-- Record set --

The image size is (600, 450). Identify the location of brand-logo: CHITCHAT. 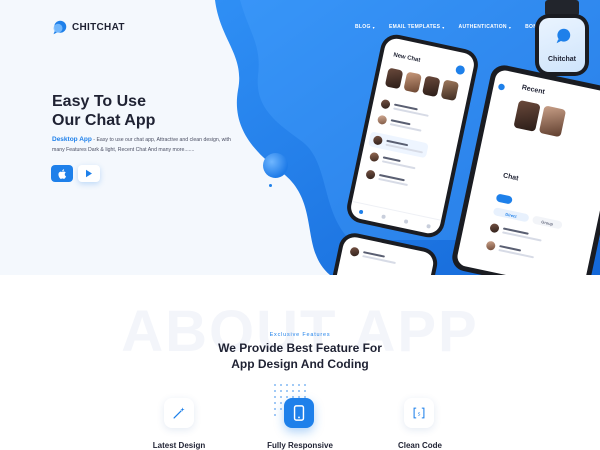
(88, 28).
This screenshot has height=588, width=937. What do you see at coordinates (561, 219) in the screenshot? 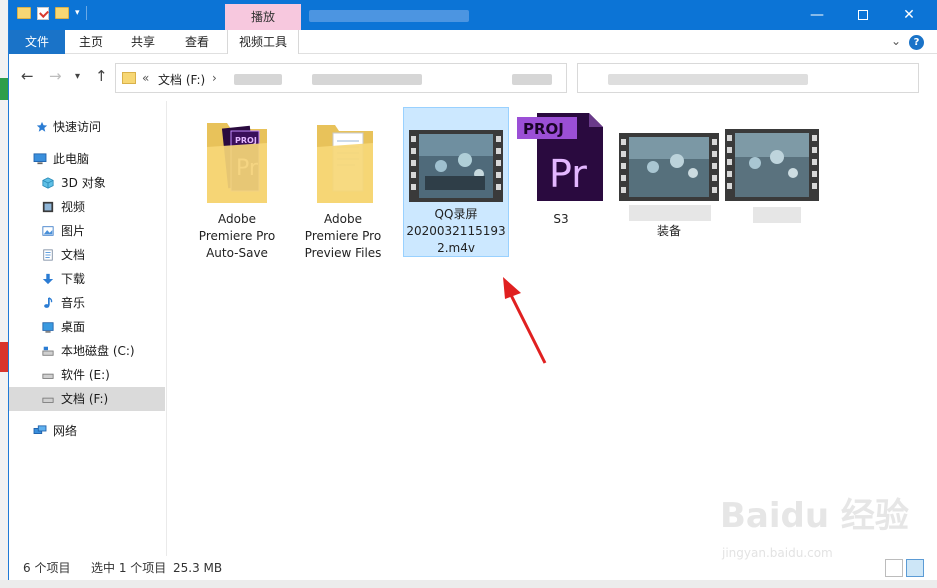
I see `file-name-line: S3` at bounding box center [561, 219].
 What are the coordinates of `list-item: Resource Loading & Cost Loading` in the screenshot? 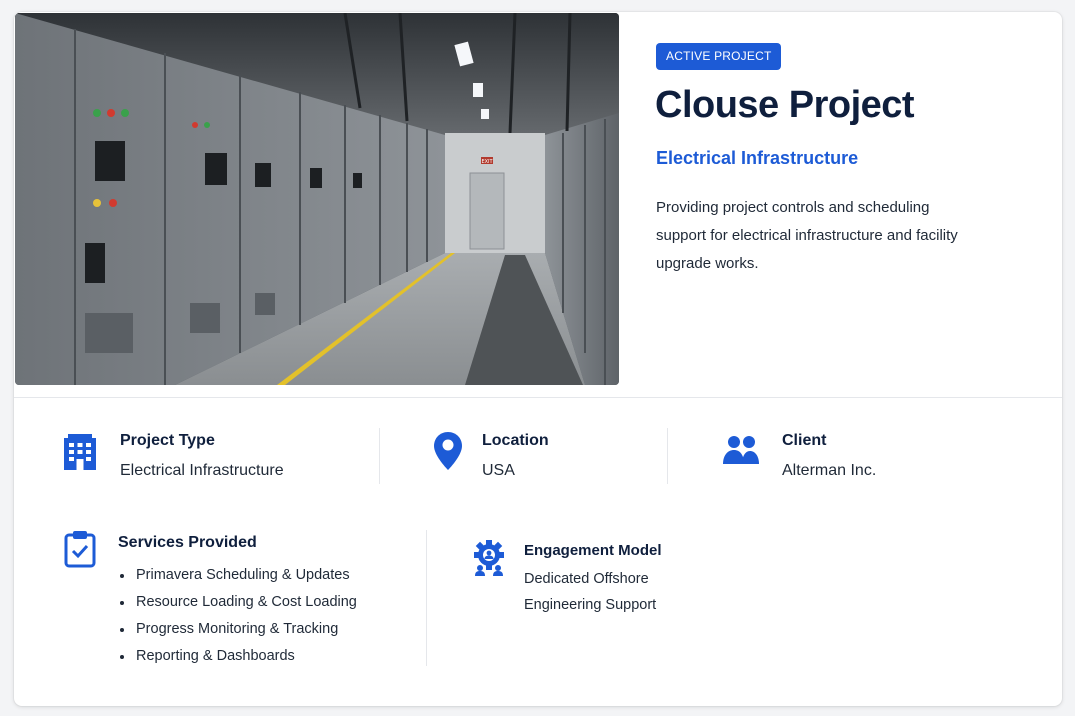 It's located at (238, 602).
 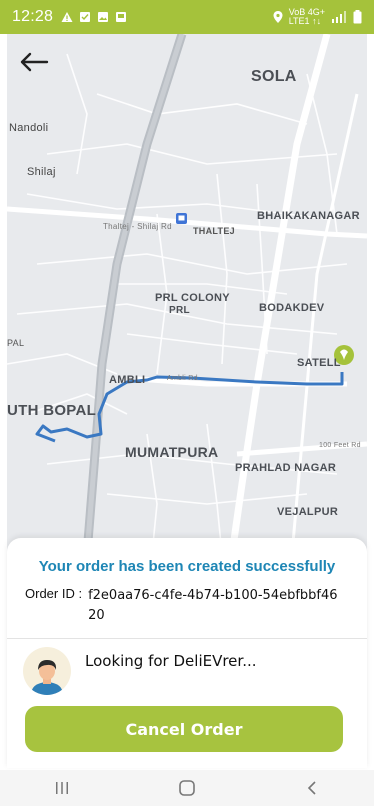 I want to click on map-label-pal: PAL, so click(x=16, y=343).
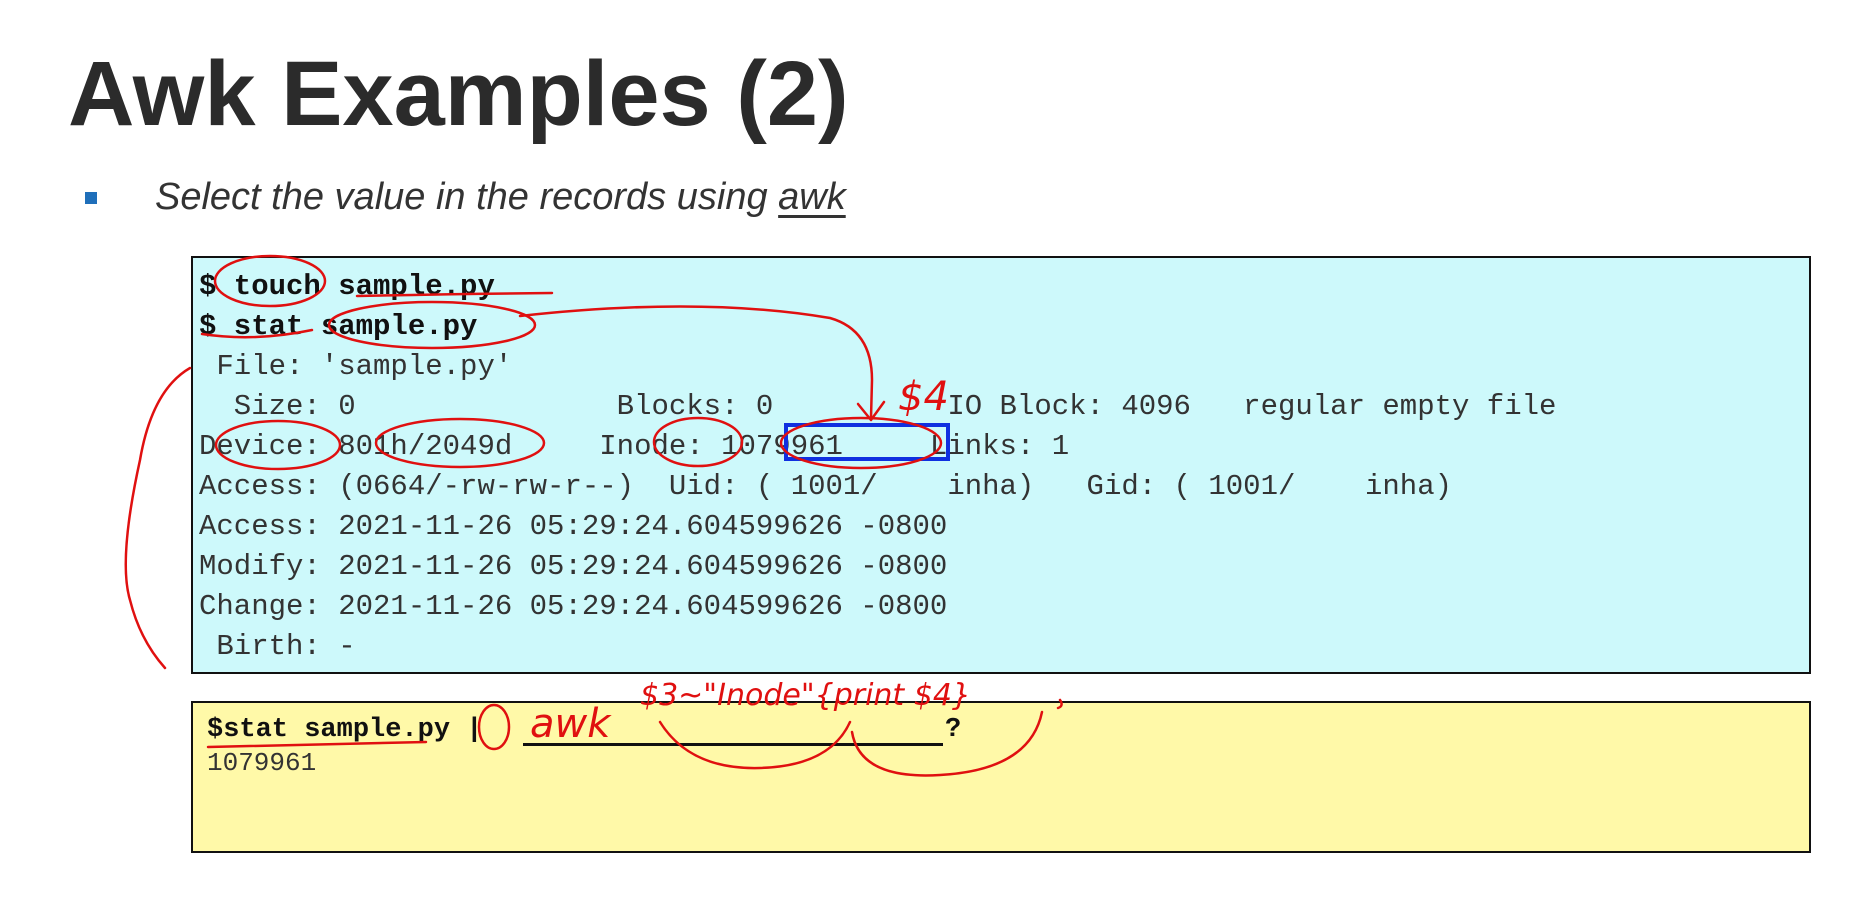 This screenshot has height=910, width=1860. Describe the element at coordinates (338, 326) in the screenshot. I see `terminal-line-stat: $ stat sample.py` at that location.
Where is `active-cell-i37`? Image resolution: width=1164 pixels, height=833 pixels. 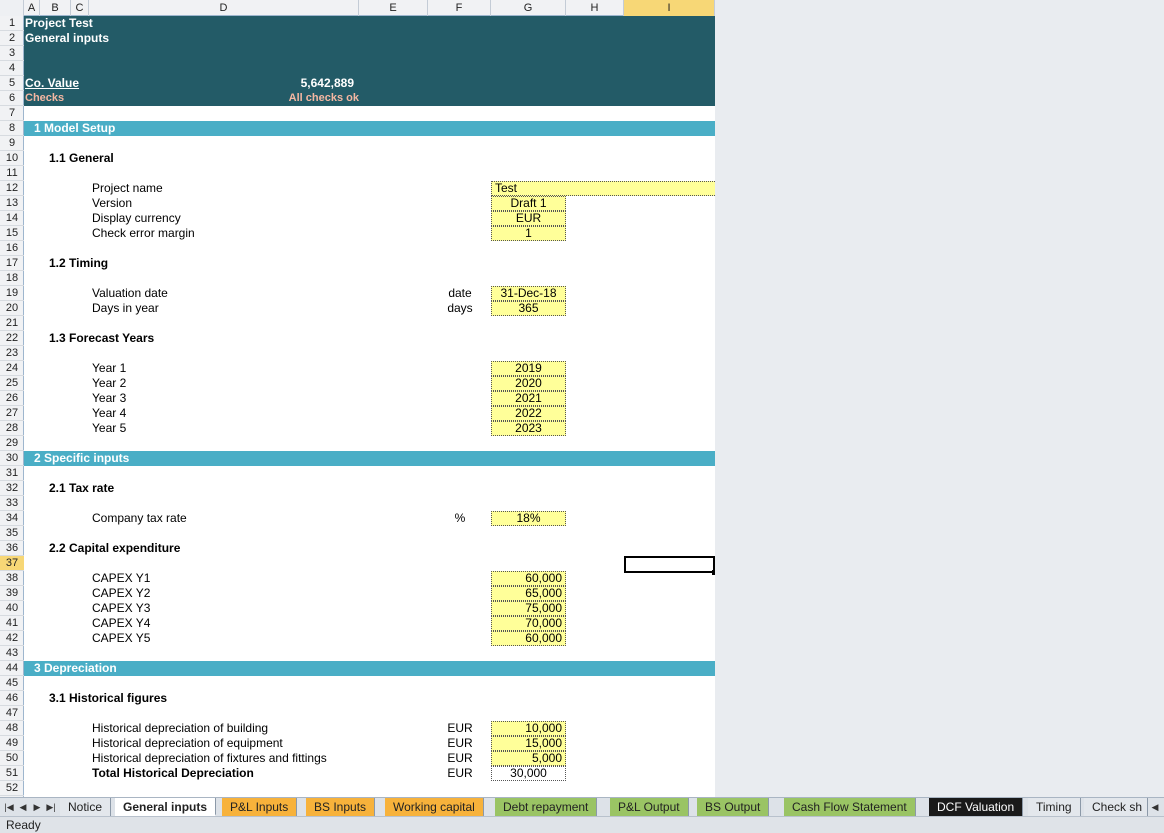
active-cell-i37 is located at coordinates (670, 566).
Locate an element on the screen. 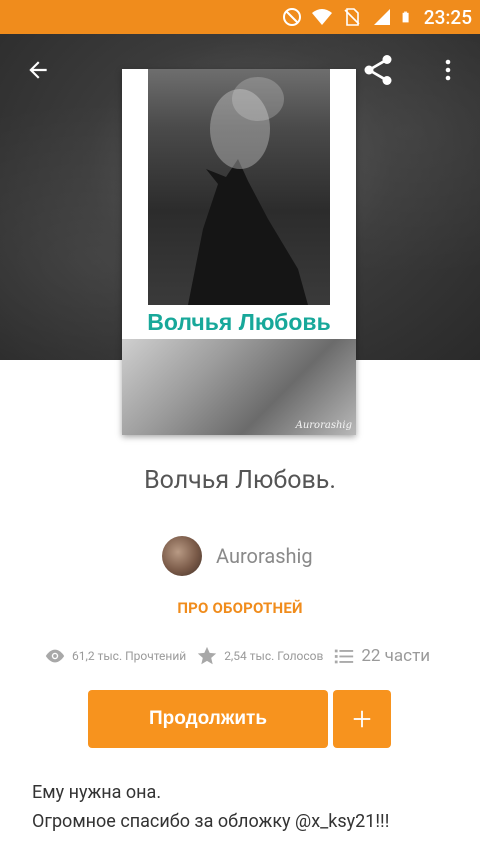 The image size is (480, 854). share-button is located at coordinates (378, 70).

-- Task brief --
Starting at the beginning of the records and ending with the line that contains "center [561, 219].", arrange those lines as a numbered list without blank lines. Leave the pictures out of your answer.

-- Reply to the task --
1. The image size is (600, 450). Identify the location of brand-logo: CHITCHAT. 
2. (88, 28).
3. This screenshot has height=588, width=937. What do you see at coordinates (561, 219) in the screenshot? 
4. I see `file-name-line: S3` at bounding box center [561, 219].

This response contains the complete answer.